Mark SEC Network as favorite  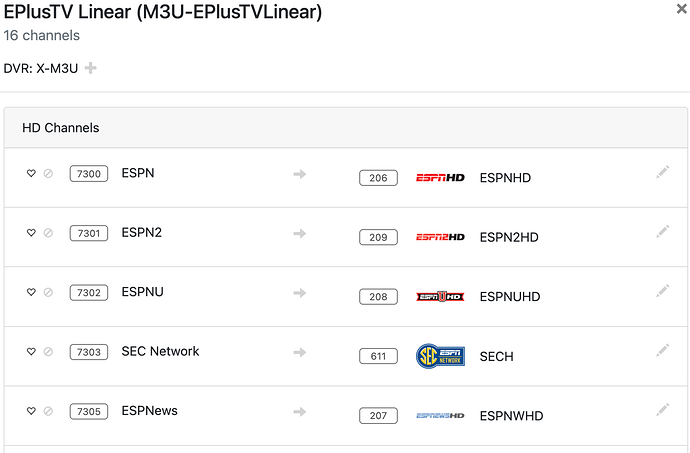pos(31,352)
* * *
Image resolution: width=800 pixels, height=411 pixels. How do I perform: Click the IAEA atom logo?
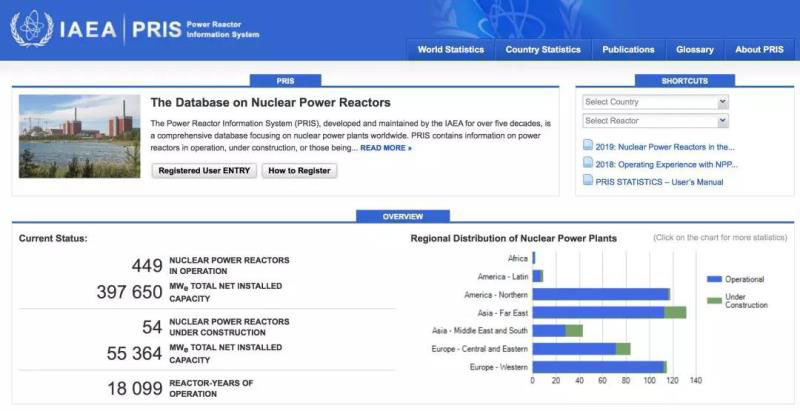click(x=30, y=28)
==
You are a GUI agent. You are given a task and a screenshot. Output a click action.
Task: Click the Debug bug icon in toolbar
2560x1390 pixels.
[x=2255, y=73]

The task:
Rewrite the data from the line containing "Image resolution: width=800" through the line containing "click(x=30, y=28)", including both, with "logo" changed to "emblem" and all else unchanged. Leave the pictures out of your answer.

In response:
Image resolution: width=800 pixels, height=411 pixels. How do I perform: Click the IAEA atom emblem?
click(x=30, y=28)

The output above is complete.